Impresiones de lectura, digamos, sin pretensiones críticas. Entonces: leer, leer, leer y, a veces, escribir. En una época en la que el blog es cada vez más el discreto territorio del “entre nos”, los invito a emprender un nuevo viaje entre palabras, porque creo con Valéry que “el universo solo existe sobre el papel”.

lunes, 9 de abril de 2012

Mamá

En 1989, la maestra de séptimo nos pidió, ante la inminencia de las elecciones presidenciales, que buscáramos y leyéramos las plataformas de cinco partidos políticos. Esa semana, recorrí con mamá todos los comités, unidades básicas, ateneos y locales partidarios de Flores entusiasmada con la idea de votar algún día. Ya por entonces Menem me parecía un salvaje, Angeloz un boludo y la Izquierda unida un criptograma. Esa semana, mamá y yo hicimos un trato: cuando cumpliera 18 íbamos a ir juntas a votar (ella, como siempre, vestida en fanático rojo y blanco). Casi seguro que nuestros apellidos con “C” iban a tenernos en escuelas cercanas. Primero a votar, después a comer los ravioles a lo de los abuelos. Era un trato simple, casi banal si no se tratara de la Argentina que naufragaba al filo de los 80, era un pequeño acuerdo que nos unía en una familia de emigrantes que no votaban y que reafirmamos una y otra vez en los años siguientes. Era una cuestión de tiempo, solamente había que esperar a que la nena cumpliera 18.

Pero, ya se sabe, a veces el tiempo no se pone de nuestro lado. Nunca, en esos años, hubiera imaginado que mamá no iba a poder estar para cumplir su parte del trato. Ni en los peores momentos de su enfermedad creí realmente que mamá podía morirse. Era impensable, era imposible, era injusto, era intolerable. Quizá por eso soñé después tantas veces con una mamá que volvía en sueños para morirse otra vez en ellos, como en una pesadilla interminable y devastadora. Yo llegué a los 18 unos meses después de su muerte y hoy, no sé ni cómo, se cumplen 18 desde que no está. Hoy, como una bisagra, hace más vida que no la tengo que la vida que viví con ella. Darme cuenta fue una bofetada. Es el tiempo que diluye su voz, el contorno de su sonrisa, la textura de su piel. Es mi vida, también, que pasa. Es cada año con el que me acerco más a su última edad, como en una profanación, el que me aleja de aquella a quien conoció, a quien quiso, de aquella nena que quería ir a votar con ella y que le prometía regalarle con sus primeros sueldos un pasaje para que, al fin, conociera Galicia.  
No sé por qué escribo esto ni qué me lleva a hacer público un dolor que, en general, preferí siempre privado. Quizá sea mi manera torpe de decirle que no la olvido, que todavía me duele no tenerla, que ante cada decisión me pregunto qué dirías, mamá, y, secretamente, quiero que desde algún lugar me veas y estés orgullosa de tu nena, vos, mi único ángel guardián.

● **Extracto de datos**
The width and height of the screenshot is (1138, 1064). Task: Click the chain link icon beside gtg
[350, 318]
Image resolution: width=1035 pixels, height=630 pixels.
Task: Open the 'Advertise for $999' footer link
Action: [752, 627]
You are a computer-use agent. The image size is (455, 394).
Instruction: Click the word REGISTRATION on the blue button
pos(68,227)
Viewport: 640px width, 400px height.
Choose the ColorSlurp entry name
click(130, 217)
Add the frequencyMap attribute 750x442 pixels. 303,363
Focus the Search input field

--

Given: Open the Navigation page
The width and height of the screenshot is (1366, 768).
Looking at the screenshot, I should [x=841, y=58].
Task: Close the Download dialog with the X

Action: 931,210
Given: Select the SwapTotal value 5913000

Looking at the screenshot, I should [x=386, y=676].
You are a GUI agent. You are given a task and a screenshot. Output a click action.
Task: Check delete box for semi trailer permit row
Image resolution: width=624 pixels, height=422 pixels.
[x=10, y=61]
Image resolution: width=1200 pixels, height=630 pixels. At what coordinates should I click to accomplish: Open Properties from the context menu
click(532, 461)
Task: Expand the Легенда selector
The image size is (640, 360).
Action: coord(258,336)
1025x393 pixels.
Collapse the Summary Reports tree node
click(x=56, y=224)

--

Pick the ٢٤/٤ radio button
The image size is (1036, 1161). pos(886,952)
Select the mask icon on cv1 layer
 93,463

● **Ejercicio 1**
Enumera los tipos de lugares partidarios de Flores que, según el texto sobre mamá, se recorrieron aquella semana de 1989.
● **Ejercicio 2**
En el texto sobre mamá, ¿qué se prometía regalarle a la madre con los primeros sueldos?
● **Ejercicio 3**
Actualiza el fragmento del texto sobre mamá empezando en "No sé por qué" y terminando en "único ángel guardián.", con "ángel guardián" sustituido por "ángel protector".

● **Respuesta 1**
comités, unidades básicas, ateneos, locales partidarios

● **Respuesta 2**
Un pasaje para que, al fin, conociera Galicia.

● **Respuesta 3**
No sé por qué escribo esto ni qué me lleva a hacer público un dolor que, en general, preferí siempre privado. Quizá sea mi manera torpe de decirle que no la olvido, que todavía me duele no tenerla, que ante cada decisión me pregunto qué dirías, mamá, y, secretamente, quiero que desde algún lugar me veas y estés orgullosa de tu nena, vos, mi único ángel protector.